___ INPUT
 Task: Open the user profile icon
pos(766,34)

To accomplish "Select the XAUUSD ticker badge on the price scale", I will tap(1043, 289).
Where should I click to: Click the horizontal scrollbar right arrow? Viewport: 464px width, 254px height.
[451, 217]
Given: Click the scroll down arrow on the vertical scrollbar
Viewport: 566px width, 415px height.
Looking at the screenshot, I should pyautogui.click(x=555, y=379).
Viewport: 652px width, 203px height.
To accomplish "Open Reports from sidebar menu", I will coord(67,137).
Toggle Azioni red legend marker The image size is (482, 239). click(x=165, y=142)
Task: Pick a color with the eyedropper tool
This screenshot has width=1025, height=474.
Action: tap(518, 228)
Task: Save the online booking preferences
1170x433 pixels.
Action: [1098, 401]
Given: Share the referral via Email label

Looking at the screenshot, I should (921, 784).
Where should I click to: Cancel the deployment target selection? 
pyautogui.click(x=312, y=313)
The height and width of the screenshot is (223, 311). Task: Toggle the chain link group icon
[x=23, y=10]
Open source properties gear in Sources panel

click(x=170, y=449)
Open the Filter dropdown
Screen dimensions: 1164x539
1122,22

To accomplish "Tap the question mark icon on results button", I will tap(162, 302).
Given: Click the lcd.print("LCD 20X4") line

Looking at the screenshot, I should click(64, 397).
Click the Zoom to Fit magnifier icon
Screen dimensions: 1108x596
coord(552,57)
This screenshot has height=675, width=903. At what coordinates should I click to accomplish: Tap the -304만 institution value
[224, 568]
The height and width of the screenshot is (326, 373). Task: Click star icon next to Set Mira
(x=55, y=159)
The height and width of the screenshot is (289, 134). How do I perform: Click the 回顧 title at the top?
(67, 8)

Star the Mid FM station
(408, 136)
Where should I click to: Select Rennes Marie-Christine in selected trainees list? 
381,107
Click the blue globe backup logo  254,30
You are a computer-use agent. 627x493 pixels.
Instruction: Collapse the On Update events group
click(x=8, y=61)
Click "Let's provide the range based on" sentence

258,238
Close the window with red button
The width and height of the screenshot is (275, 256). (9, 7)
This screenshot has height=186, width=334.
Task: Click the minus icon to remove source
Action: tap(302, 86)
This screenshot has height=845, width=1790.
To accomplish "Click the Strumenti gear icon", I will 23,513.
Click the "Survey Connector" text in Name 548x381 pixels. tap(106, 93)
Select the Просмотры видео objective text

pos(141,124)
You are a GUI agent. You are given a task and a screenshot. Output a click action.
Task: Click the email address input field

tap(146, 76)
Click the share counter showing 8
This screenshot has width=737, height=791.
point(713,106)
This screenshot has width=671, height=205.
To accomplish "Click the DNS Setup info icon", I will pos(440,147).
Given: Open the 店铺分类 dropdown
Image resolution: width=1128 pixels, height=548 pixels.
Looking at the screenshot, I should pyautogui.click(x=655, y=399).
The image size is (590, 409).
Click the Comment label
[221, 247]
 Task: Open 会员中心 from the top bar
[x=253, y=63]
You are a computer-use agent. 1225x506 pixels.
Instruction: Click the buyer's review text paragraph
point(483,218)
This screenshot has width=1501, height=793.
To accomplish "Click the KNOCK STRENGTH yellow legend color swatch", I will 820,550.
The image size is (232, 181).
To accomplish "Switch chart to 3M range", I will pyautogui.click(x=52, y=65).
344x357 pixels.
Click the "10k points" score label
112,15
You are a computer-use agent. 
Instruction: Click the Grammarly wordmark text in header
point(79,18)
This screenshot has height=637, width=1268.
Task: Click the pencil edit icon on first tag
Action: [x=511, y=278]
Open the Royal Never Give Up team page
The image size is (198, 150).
______
> _WHAT TO PRODUCE_:
Starting at the line that contains "Click the Comment label", transcribe every line through the last line of the entries above, exactly, and nothing else.

> _ANSWER FOR THIS EXERCISE_:
Click the Comment label
[221, 247]
 Task: Open 会员中心 from the top bar
[x=253, y=63]
You are a computer-use agent. 1225x506 pixels.
Instruction: Click the buyer's review text paragraph
point(483,218)
This screenshot has width=1501, height=793.
To accomplish "Click the KNOCK STRENGTH yellow legend color swatch", I will 820,550.
The image size is (232, 181).
To accomplish "Switch chart to 3M range", I will pyautogui.click(x=52, y=65).
344x357 pixels.
Click the "10k points" score label
112,15
You are a computer-use agent. 
Instruction: Click the Grammarly wordmark text in header
point(79,18)
This screenshot has height=637, width=1268.
Task: Click the pencil edit icon on first tag
Action: [x=511, y=278]
Open the Royal Never Give Up team page
The image size is (198, 150).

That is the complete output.